Google Library--Scanning Back the Index

by: Susan Esparza, October 2005

At first, it sounded like a wonderful idea. Google was going to take the libraries of five major universities and scan them, making them fully indexable and searchable. The project would allow anyone to find a book on the topic they were looking for, narrow down a quotation to the exact title and author where it originated and overall increase Google's goal of organizing the world's information. Works in the public domain would be available in their entirety while copyrighted works would show only a sentence or two of context as well as the title page. Additionally, copyrighted works would have links to booksellers where the title could be purchased. The idea seemed bullet proof and students everywhere rejoiced.

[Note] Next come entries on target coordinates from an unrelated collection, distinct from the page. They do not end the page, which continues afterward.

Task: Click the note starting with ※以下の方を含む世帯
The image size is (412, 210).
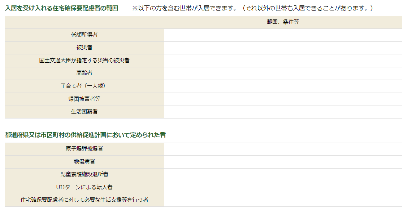Action: [252, 8]
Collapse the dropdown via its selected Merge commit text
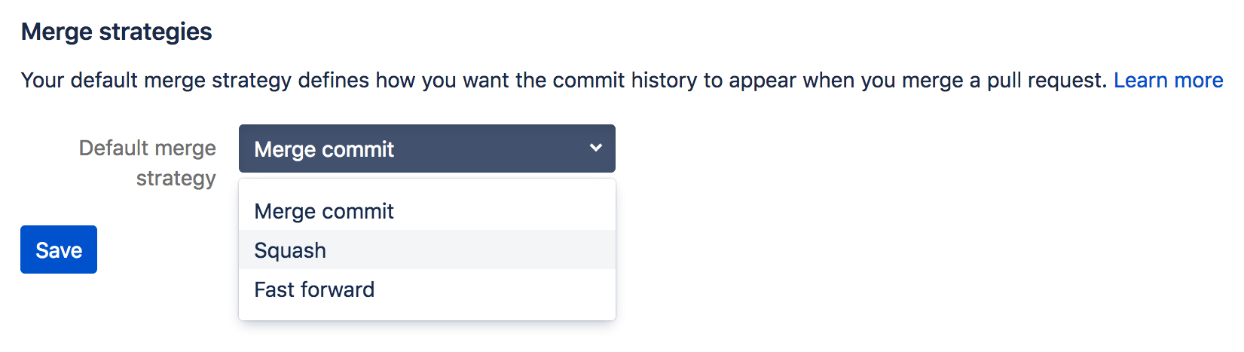1244x352 pixels. (x=324, y=149)
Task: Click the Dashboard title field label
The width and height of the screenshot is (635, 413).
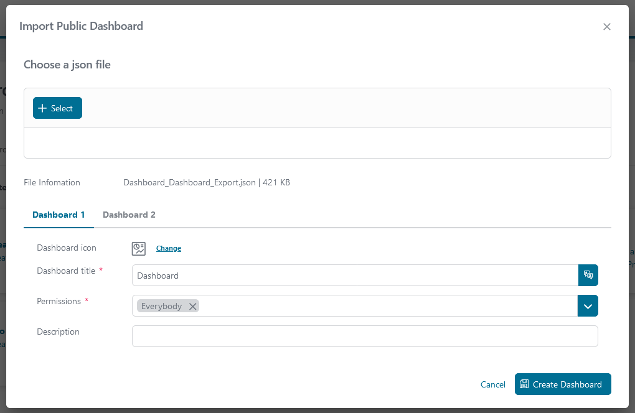Action: [x=66, y=271]
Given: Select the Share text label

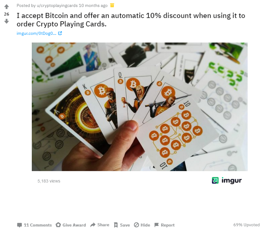Looking at the screenshot, I should pos(103,225).
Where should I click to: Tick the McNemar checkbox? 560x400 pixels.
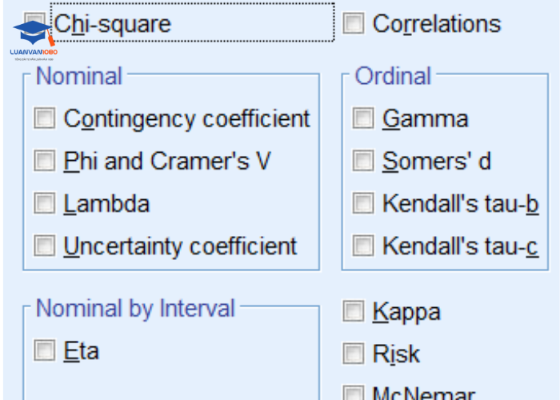[353, 394]
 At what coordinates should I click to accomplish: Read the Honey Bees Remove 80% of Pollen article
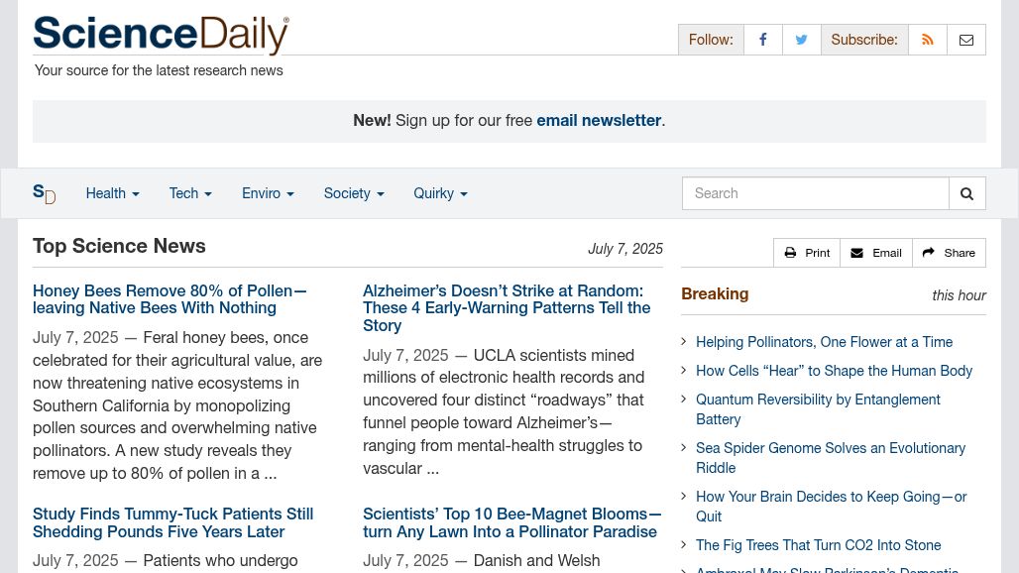169,299
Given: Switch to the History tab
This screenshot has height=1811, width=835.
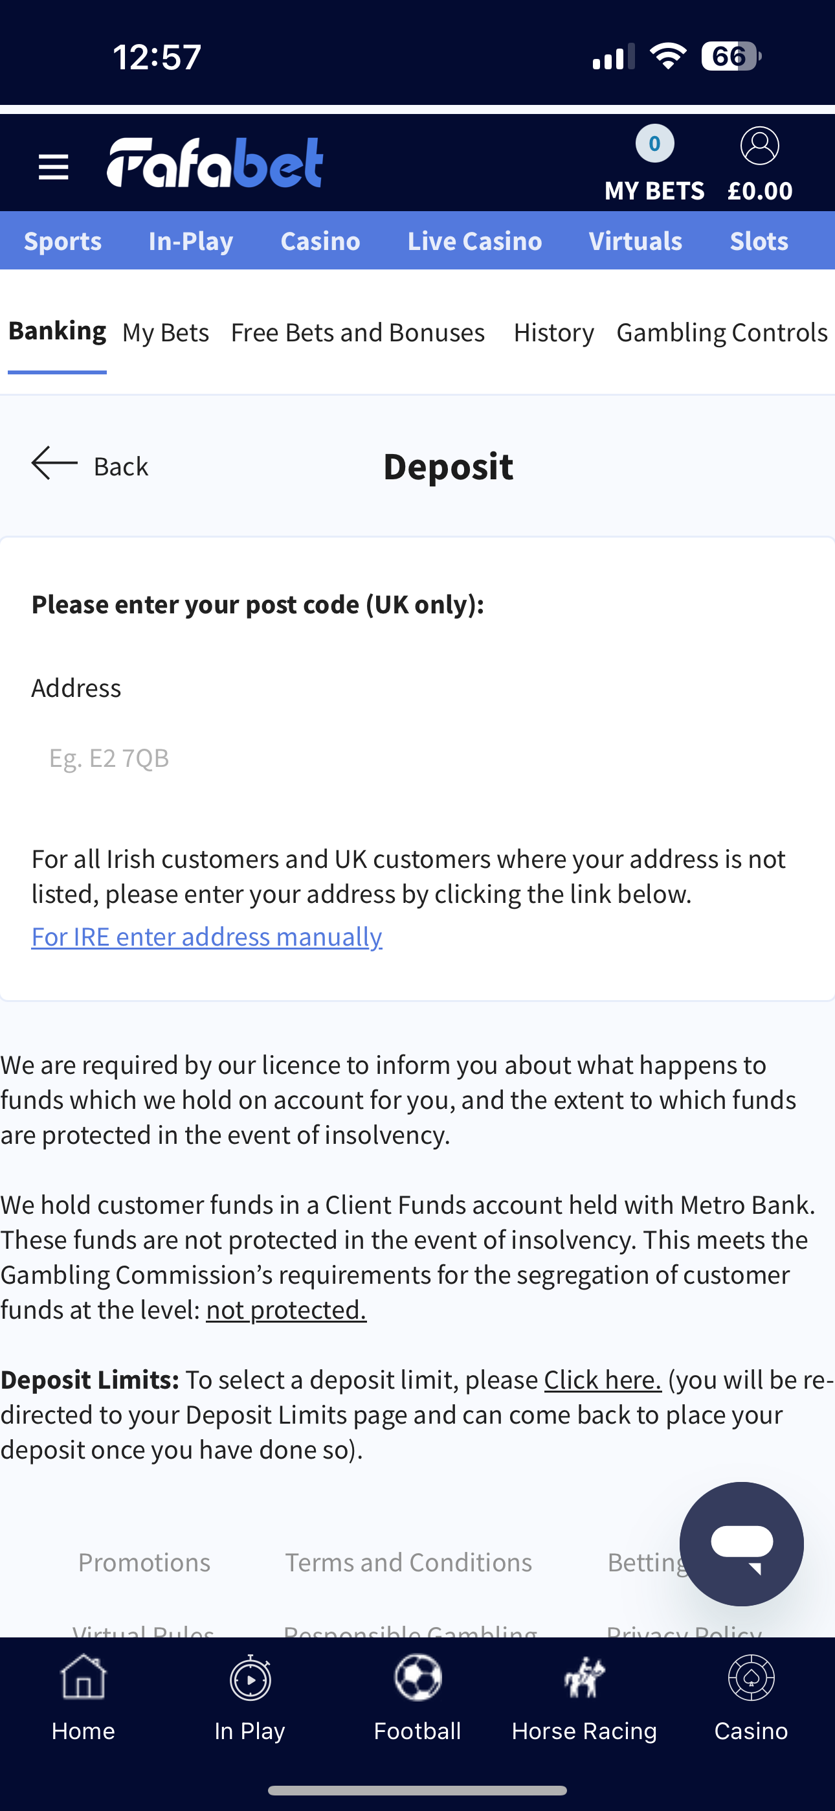Looking at the screenshot, I should tap(553, 333).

Unfortunately the publishers disagreed. Unlike Project Gutenberg which has over 16,000 public domain works available on the web, the publisher's feel threatened Google's venture into copyrighted content, claiming that the scanning is infringement. In response to the outcry, Google put the scanning of the copyrighted materials on hold and offered the publishers the chance to opt out of having their works scanned. Google makes the assertion that the scanning is fair use because they will display only a snippet of the copyrighted material. Publishers, including the more than 300 members of the Association of American Publishers (AAP), disagree and are suing Google to prevent the search company from continuing.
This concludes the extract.